As I write, it’s precisely 10:00 a.m. on decision day, and I confess my heart is pounding. What kind of wacky court-junkie must I be, to have an adrenaline rush over the possibility that the decisions in the Lawrence and Michigan cases are being read at this instant? Again I find myself wishing that proceedings were televised, or at least radio-cast. It would do a lot to cement the legitimacy of the Michigan decisions for the nation to see or hear them being read from the bench; instead they’ll just float out of the ether.

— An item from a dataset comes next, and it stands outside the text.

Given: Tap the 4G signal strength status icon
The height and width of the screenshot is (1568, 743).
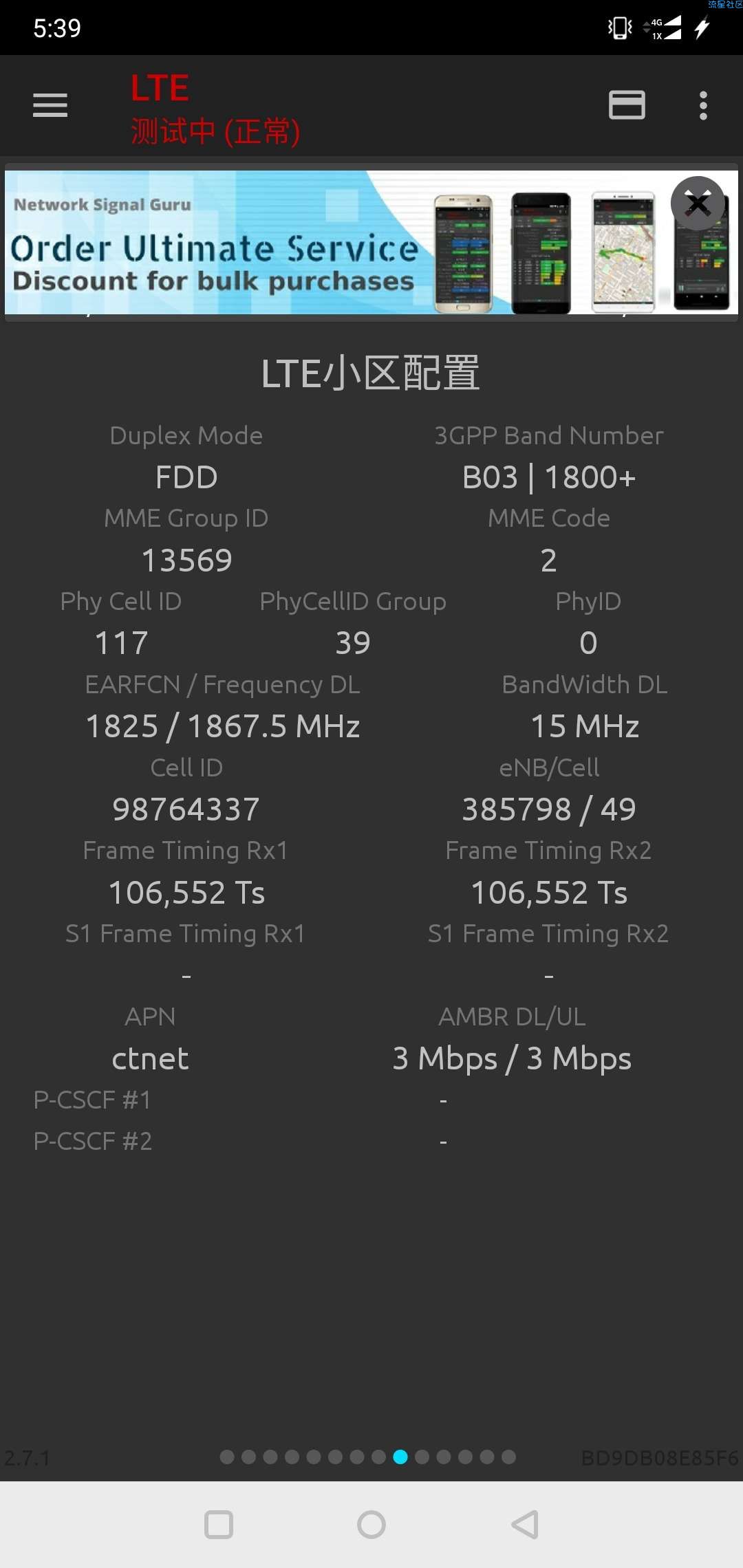Looking at the screenshot, I should (663, 28).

Your thoughts about the need for the justices to work as a group rather than as individuals are intriguing. At one level I agree with you—the court should work harder to create clear, unambiguous precedent. They should take seriously their responsibility to set forth crystal-clear rules for the future. But I can’t help but wonder if forcing “group” decisions wouldn’t lead to even more tactical and strategic behavior on the part of the justices. Wouldn’t we prefer that each justice ultimately vote his or her conscience, rather than having them lobby one another, collude, and swap votes? (I know, I know, they do that already, but let me have my illusions.) In any event, this issue dovetails nicely with the problem at the heart of the affirmative action cases: whether groups or individuals are guaranteed rights in this country. How ironic that the high court will decide, as a fractured group of individuals, the future of group rights.
Gratz and Grutter have just now come down, along the exact lines you predicted. In a 5-4 opinion, written by O’Connor, the court upheld the law-school admissions program, but a 6-3 opinion by Rehnquist invalidates the undergraduate program with its rigid “points” system. And yes, the “diversity” rationale for preferences still wins the day, even where it’s not clear whether preferring only select minorities creates diversity, or where the benefits of this “diversity” seem to be directed at whites whose lives are somehow enriched by a Benetton campus. What today’s cases tell other schools and businesses about crafting future affirmative action programs is not yet clear—maybe the opinions themselves will illuminate us; they’re not yet online. It seems that this kind of fragmented outcome merely encourages schools to be even more subversive and disingenuous in their admissions policies. This is Bakke squared. Can this issue really be reduced to “diversity good/quotas bad”? Can 20 points in an undergrad program really be an illegal quota amounting to race discrimination, while ensuring that minority admissions hover around a “critical mass” of around 10 percent each year is not?
I also heard from early reports that the court placed a 25-year limit on affirmative action programs. What do you think that 25 years signifies? Is that when the last of the sitting justices will be dead and thus needn’t worry their heads about this problem anymore?
Evidently the opinions are fragmented and complicated, reinforcing your point that a clear, unambiguous ruling from a coherent group would have been far more helpful than a decision that may well prove to be fuzzier than Bakke—at least in terms of offering future guidance as to the contours of a permissible program. Now the Michigan law school admissions program—the squishy “critical mass” approach—will likely become the law of the land, just as Harvard’s system essentially became law after Justice Powell’s decision in Bakke.
I’m going to sign off now, just as the opinions are showing up online. But maybe you, I, and our readers can chew on them for a while and reconvene this afternoon.
Check out the Internet porn filters case, too.
And since I’m on tenterhooks, tell me your thoughts on a possible retirement at week’s end. And what kind of affirmative action test the president will use to (permissibly) promote diversity on the high court.